Texto proporcionado:
++++++++++

Tomado de http://jose-marti.org/
Discurso de José Martí en conmemoración del 10 de octubre de 1868, en el Masonic Temple, Nueva York, el 10 de octubre de 1887.
¿Por
qué estamos aquí? ¿Qué nos alienta, a más de nuestra gratitud, para
reunirnos a conmemorar a nuestros padres? ¿Qué pasa en nuestras huestes,
que el dolor las aumenta y se robustecen con los años? ¿Será que,
equivocando los deseos con la realidad, desconociendo por la fuerza de
la ilusión o de nuestra propia virtud las leyes de naturaleza que alejan
al hombre de la muerte y el sacrificio, queramos infundir con este acto
nuestro, con este ímpetu, con este anuncio, esperanzas que son culpas
cuando pueden costar la vida al que las concibe, y el que las pregona no
puede realizarlas? ¿Será que sometiendo como vulgares ambiciosos el
amor patrio al interés personal o la pasión de partido, estemos tramando
con saña enfermiza el modo de echar inoportunamente sobre nuestra
tierra una barcada de héroes inútiles, impotentes acaso para acelerar la
agregación inevitable de las fuerzas patrias, aun cuando llevasen, con
la gloria de su intrepidez, el conocimiento político y la cordial
grandeza que han de sustentarla? No: ni la debilidad nos trae aquí, ni
la temeridad. ¿No nos aflijimos, no nos buscamos unos a otros, no nos
adivinamos en los ojos un llanto de sangre, no andamos con la mano
impaciente, con el dolor de la carne herida en nuestra carne, en cuanto
sabemos de alguna nueva tristeza de la patria, de algún peligro de los
que allá viven, de alguna ofensa a los que allá nos desconocen, del
sacrificio estéril de algún valiente infortunado? ¿No nos regocijamos
noblemente cuando se espera de nuestros mismos dominadores una concesión
de justicia, un bien parcial, que aunque lastime nuestras aspiraciones
grandiosas, aunque retarde nuestro ideal absoluto y nuestra vuelta al
país, le prometa sin embargo una calma relativa-de que no queremos gozar
nosotros? ¿No nos agitamos, no perdemos el interés en nuestro quehacer
usual, no sentimos, cuando sabemos que hemos de reunirnos para estos
actos nobles, como más claridad, como más ternura, como más dicha, como
más elocuencia, como una verdadera resurrección en nuestras casas? ¡Pues
por eso estamos aquí: porque la prudencia puede refrenar, pero el fuego
no sabe morir; porque el amor a nuestro país se nos fortalece con los
desengaños, y es superior a todos ellos; porque el pesar de vernos
ofendidos por los que no saben imitar nuestra virtud, es menos poderoso
que este impulso de los que morimos en silencio fuera del suelo natal,
para prolongar siquiera la vida recordándolo; porque tal vez divisamos
el peligro y nos aparejamos a ser dignos de él.

++++++++++

Información suministrada:

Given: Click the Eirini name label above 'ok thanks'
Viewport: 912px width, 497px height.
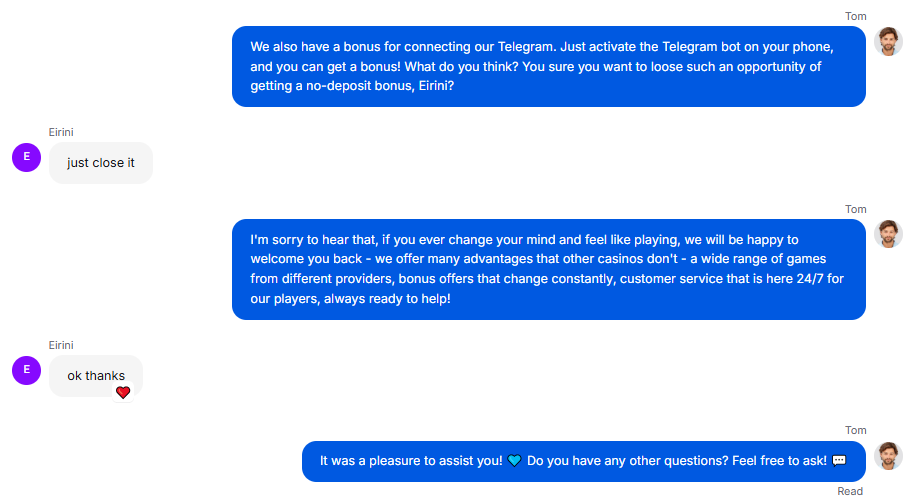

++++++++++

Instrucciones:
a) Explica en una a tres oraciones por qué, según el discurso de José Martí, los presentes están reunidos en ese acto.
b) Indica si cada afirmación concuerda con el discurso de José Martí y respalda cada respuesta con las palabras decisivas del discurso: (i) el discurso se pronunció en el Masonic Temple de Nueva York; (ii) el orador dice que la debilidad es lo que los trae a la reunión; (iii) el orador sostiene que el amor a la patria se debilita con los desengaños.
c) Continúa el discurso de José Martí sobre el 10 de octubre de 1868 a partir de su última oración.

Respuestas por tarea:
a) Están reunidos porque la prudencia puede refrenar, pero el fuego no sabe morir, y porque el amor a su país se les fortalece con los desengaños y es superior a todos ellos. Además, el pesar de verse ofendidos es menos poderoso que el impulso de prolongar la vida recordando el suelo natal. Por último, tal vez divisan el peligro y se preparan para ser dignos de él.

b)
(i) Sí: "en el Masonic Temple, Nueva York".
(ii) No: "No: ni la debilidad nos trae aquí, ni la temeridad."
(iii) No: "el amor a nuestro país se nos fortalece con los desengaños".

c)
Ese impulso nos
arrastra; nos pone en pie, como si viviéramos aún, devuelve a nuestros
labios la palabra, cansada ya de torneos pueriles: ¿qué somos nosotros
más que lo que nos decía esta noche un anciano respetable, qué somos
nosotros más que “mártires vivos”? Vivimos entre sombras, y la patria
que nos martiriza, nos sostiene. Con las manos tendidas, con la señal
del cuchillo en la garganta, con los vestidos sirviendo de últimos
manteles a los ladrones, comida hasta la rodilla-¡hasta la rodilla no
más!-de gusanos, la imagen de la patria siempre está junto a nosotros,
sentada a nuestra mesa de trabajar, a nuestra mesa de comer, a nuestra
almohada. Desecharla es en vano; ni ¿quién quiere desecharla? Sus ojos,
como los ojos de un muerto querido, nos siguen por todas partes, nos
animan cuando estamos honrándola con nuestros actos, nos detienen cuando
nos sentimos tentados a alguna villanía, nos hielan cuando pensamos en
abandonarla. ¡Cierra los ojos y parece que se cierra la vida! Queremos
ir por donde nos manda el interés, y no podemos ir sino por donde nos
manda la patria. Cuando el sol brilla para todos, menos para nosotros;
cuando la nieve alegra a todos, menos a nosotros; cuando para todos
menos para nosotros, tiene la naturaleza cambios y fragancia,-un aire
sutil viene por sobre el mar, cargado de gemidos, a hablarnos de dolores
que todavía no han logrado consuelo, de vivos que desaparecen en el
misterio, de derechos mutilados, más tristes de ver que los mismos
hombres muertos. El alma no duerme, ni sabe del día: ásperos, y como
soldados sin armas, salen de la mente, llenos de vergüenza, los
pensamientos. ¿Qué importa el sol? ¿qué importa la nieve? ¿qué importa
la vida? La patria nos persigue, con las manos suplicantes: su dolor
interrumpe el trabajo, enfría la sonrisa, prohíbe el beso de amor, como
si no se tuviese derecho a él lejos de la patria: una mortal tristeza y
un estado de cólera constante turban las mismas sagradas relaciones de
familia: ¡ni los hijos dan todo su aroma! Aturdidos, confusos,
impotentes, los que viven lejos de la patria sólo tienen las fuerzas
necesarias para servirla.
Así vivimos: ¿quién de nosotros no sabe
cómo vivimos?: ¡allá, no queremos ir!: cruel como es esta vida, aquella
es más cruel. ¡Nos trajo aquí la guerra, y aquí nos mantiene el
aborrecimiento a la tiranía, tan arraigado en nosotros, tan esencial a
nuestra naturaleza, que no podríamos arrancárnos sino con la carne viva!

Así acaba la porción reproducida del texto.